**Ziel der Aufgabe**
Was war laut dem Text über Jesus und seine Nachfolger seine größte Aufgabe?

In jener Stunde wichtiger Entscheidung, als Jesus mußte, baß Judas ihn verraten würde, war er nicht um sich selber besorgt, sondern um die Welt, die zu retten er gekommen war, und von der er so bald scheiden sollte. Seine größte Aufgabe, auf die er während der kurzen Jahre seines Messiasamts unermüdliche Geduld und Hingebung verwendet hatte, war die Vorbereitung dieser kleinen Schar Nachfolger zur Weiterführung seines Werks. Für diese und für die Menschheit konnte das Leben nie mehr ganz das sein, was es vor seinem Erscheinen war; denn mit seinem Erscheinen war etwas bisher Unbekanntes gekommen. Von ihrem Verständnis und ihrer Treue würde es nun abhängen, wie schnell die Erneuerung verlaufen würde.

**Datenzeilen**

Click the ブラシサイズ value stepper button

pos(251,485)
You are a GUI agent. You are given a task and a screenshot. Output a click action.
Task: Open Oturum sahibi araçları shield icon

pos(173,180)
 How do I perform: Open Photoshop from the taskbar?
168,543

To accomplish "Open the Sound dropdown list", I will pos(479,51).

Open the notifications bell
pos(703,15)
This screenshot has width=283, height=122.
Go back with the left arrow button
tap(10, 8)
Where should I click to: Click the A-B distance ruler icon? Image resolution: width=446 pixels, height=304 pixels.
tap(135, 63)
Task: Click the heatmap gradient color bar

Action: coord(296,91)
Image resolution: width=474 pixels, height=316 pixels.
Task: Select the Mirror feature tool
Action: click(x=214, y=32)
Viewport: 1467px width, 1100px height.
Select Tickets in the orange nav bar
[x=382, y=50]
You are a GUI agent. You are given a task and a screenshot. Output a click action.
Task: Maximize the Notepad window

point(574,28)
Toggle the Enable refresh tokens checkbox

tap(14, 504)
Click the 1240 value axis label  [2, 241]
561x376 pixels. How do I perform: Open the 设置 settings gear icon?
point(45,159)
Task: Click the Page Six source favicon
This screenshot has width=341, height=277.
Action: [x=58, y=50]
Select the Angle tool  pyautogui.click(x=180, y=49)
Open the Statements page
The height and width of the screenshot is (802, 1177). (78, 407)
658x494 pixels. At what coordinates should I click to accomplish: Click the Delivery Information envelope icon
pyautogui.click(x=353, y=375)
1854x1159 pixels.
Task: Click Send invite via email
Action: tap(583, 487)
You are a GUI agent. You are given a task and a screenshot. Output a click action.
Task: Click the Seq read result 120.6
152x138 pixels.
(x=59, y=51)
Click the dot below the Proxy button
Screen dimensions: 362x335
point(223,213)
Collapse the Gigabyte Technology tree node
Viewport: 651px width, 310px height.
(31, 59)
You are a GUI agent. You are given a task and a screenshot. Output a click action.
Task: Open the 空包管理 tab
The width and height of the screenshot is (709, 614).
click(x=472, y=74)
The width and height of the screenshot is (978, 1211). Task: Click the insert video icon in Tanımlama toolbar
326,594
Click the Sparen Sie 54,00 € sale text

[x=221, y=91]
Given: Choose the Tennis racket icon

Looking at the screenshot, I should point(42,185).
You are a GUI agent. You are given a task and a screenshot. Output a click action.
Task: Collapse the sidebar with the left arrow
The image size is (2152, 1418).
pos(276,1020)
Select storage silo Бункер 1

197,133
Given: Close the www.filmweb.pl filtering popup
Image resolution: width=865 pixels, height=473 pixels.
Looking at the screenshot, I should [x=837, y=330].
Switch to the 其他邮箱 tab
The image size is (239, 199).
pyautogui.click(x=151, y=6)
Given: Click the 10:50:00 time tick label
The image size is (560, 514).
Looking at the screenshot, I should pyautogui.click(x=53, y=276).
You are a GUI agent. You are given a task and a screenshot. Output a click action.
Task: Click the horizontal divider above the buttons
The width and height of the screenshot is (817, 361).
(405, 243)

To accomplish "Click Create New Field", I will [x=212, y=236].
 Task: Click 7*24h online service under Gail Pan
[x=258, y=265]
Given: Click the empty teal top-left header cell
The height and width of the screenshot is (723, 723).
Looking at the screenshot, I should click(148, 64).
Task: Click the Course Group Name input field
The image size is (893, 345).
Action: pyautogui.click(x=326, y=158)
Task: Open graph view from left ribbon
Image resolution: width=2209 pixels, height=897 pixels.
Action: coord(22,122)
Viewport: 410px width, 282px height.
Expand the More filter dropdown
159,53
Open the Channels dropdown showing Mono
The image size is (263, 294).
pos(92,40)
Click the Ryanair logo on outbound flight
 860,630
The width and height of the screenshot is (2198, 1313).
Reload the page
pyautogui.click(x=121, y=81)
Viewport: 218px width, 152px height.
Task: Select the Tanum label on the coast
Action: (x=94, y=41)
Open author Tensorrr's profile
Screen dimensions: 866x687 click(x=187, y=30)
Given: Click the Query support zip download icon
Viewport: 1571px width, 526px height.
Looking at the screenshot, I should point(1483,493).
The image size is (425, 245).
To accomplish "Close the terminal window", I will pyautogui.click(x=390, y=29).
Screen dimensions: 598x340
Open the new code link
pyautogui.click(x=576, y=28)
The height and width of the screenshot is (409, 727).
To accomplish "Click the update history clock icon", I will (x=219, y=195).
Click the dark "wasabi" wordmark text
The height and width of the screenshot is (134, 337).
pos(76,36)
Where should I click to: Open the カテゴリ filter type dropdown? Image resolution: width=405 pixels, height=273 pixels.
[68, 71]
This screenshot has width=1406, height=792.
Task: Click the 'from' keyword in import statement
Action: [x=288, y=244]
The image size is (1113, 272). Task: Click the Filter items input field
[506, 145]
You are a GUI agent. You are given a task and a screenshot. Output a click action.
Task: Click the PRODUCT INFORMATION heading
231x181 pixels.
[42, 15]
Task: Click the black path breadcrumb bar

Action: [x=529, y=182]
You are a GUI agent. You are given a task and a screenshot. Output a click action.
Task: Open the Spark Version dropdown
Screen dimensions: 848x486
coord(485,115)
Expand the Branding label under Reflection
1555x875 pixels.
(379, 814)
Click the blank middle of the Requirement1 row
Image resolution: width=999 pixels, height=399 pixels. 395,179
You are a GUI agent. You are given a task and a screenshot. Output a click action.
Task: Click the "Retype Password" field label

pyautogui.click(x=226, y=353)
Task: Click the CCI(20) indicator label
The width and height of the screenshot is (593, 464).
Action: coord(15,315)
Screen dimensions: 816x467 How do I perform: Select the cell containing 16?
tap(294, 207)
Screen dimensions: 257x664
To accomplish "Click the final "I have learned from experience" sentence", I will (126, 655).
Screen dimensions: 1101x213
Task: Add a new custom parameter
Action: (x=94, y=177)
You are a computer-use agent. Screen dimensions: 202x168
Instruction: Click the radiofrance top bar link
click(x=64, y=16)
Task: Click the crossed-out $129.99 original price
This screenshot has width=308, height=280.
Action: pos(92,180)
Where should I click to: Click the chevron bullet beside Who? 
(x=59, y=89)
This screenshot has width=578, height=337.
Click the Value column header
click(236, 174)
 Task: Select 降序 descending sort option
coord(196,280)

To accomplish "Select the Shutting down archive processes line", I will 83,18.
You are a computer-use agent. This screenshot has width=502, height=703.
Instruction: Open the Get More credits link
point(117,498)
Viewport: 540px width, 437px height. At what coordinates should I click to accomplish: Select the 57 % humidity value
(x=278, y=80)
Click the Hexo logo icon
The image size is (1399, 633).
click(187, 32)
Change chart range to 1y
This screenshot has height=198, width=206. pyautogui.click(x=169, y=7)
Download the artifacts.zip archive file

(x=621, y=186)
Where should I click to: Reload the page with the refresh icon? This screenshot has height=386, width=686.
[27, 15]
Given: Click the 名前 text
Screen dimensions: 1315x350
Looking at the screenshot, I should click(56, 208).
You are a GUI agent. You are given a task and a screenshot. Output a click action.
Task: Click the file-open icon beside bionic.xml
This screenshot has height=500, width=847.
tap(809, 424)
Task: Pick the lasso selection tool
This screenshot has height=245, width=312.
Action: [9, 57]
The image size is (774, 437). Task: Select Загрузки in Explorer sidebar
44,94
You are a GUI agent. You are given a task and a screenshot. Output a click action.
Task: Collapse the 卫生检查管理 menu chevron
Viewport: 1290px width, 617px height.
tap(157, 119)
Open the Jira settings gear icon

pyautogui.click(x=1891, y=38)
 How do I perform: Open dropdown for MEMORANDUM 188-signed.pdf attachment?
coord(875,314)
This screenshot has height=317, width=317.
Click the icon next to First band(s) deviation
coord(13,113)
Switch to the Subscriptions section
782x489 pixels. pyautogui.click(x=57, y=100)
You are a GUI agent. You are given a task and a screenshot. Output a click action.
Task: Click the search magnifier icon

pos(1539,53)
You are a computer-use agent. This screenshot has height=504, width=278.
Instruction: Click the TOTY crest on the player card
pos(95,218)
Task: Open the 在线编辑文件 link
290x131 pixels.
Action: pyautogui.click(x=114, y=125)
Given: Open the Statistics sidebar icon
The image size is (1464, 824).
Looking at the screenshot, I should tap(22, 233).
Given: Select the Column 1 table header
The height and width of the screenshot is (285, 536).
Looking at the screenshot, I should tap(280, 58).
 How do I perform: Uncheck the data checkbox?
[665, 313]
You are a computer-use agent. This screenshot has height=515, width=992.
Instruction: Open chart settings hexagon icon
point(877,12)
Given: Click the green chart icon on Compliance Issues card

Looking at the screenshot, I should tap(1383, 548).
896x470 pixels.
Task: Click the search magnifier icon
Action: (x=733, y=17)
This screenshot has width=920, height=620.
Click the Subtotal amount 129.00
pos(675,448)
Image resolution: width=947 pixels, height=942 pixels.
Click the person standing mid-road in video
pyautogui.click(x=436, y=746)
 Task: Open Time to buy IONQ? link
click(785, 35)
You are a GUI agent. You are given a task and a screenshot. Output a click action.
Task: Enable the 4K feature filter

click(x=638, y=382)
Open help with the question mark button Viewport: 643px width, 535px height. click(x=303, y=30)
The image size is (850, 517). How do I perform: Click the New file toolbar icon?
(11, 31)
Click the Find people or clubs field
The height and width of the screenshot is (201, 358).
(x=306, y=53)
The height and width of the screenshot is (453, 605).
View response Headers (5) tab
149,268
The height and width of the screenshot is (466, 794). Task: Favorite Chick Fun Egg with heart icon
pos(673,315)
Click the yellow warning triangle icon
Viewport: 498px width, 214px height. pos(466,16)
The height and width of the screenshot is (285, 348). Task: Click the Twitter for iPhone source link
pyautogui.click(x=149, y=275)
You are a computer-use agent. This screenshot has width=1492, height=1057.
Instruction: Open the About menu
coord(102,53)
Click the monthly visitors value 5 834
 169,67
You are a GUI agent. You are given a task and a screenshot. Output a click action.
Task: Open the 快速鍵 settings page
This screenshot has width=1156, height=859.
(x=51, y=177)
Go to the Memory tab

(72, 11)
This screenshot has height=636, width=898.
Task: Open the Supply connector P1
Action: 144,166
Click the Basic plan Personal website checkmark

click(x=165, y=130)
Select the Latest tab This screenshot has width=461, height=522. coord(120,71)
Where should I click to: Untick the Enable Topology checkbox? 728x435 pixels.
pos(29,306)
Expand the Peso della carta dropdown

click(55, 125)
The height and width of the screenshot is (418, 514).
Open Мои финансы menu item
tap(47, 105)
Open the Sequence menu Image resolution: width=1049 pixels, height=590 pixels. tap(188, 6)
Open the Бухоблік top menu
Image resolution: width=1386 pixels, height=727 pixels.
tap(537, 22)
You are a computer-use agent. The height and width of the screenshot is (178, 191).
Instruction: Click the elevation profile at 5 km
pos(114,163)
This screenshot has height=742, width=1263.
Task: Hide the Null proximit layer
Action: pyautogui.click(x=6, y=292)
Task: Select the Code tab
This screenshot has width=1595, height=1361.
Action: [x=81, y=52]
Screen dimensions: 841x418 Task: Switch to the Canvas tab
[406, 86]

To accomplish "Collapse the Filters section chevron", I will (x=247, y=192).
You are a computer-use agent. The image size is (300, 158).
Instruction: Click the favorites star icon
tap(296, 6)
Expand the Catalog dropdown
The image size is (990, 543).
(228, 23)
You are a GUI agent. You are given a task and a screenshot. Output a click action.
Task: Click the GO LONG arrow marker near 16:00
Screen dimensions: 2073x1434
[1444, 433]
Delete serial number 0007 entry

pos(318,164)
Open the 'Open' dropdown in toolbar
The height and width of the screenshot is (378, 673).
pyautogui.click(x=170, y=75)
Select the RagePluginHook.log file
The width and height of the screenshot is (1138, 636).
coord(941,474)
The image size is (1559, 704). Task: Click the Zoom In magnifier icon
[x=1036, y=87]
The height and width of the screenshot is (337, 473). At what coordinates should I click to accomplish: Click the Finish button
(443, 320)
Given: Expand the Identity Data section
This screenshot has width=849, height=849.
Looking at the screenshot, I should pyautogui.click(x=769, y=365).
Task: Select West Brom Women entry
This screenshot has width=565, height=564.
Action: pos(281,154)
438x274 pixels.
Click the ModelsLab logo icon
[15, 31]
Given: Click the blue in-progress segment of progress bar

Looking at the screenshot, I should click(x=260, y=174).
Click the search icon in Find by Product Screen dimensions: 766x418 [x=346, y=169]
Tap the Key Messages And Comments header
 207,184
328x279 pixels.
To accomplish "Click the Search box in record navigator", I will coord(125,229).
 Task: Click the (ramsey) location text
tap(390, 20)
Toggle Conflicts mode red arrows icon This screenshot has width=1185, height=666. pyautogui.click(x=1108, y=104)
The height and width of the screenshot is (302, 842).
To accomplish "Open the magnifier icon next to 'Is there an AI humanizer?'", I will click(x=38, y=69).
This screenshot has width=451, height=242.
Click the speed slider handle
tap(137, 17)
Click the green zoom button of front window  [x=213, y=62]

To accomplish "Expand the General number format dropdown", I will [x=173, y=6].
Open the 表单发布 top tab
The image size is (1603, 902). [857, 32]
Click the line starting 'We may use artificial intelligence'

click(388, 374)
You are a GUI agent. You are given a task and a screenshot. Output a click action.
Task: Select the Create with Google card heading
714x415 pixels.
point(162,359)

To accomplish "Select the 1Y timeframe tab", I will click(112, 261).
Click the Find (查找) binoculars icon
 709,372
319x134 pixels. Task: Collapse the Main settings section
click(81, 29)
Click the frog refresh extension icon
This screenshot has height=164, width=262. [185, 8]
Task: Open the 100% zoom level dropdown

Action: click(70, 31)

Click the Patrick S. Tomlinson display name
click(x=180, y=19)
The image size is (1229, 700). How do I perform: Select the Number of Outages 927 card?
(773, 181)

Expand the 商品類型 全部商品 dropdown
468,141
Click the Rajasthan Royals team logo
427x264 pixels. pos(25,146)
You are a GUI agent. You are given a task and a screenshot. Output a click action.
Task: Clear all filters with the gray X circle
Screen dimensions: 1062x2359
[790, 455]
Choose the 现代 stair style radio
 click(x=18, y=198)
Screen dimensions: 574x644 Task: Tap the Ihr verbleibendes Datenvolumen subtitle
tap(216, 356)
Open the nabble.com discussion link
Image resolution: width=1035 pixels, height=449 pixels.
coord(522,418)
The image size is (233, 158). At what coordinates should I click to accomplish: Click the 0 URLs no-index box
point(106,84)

**Lösung**
Die Vorbereitung seiner kleinen Schar Nachfolger, damit sie sein Werk weiterführen.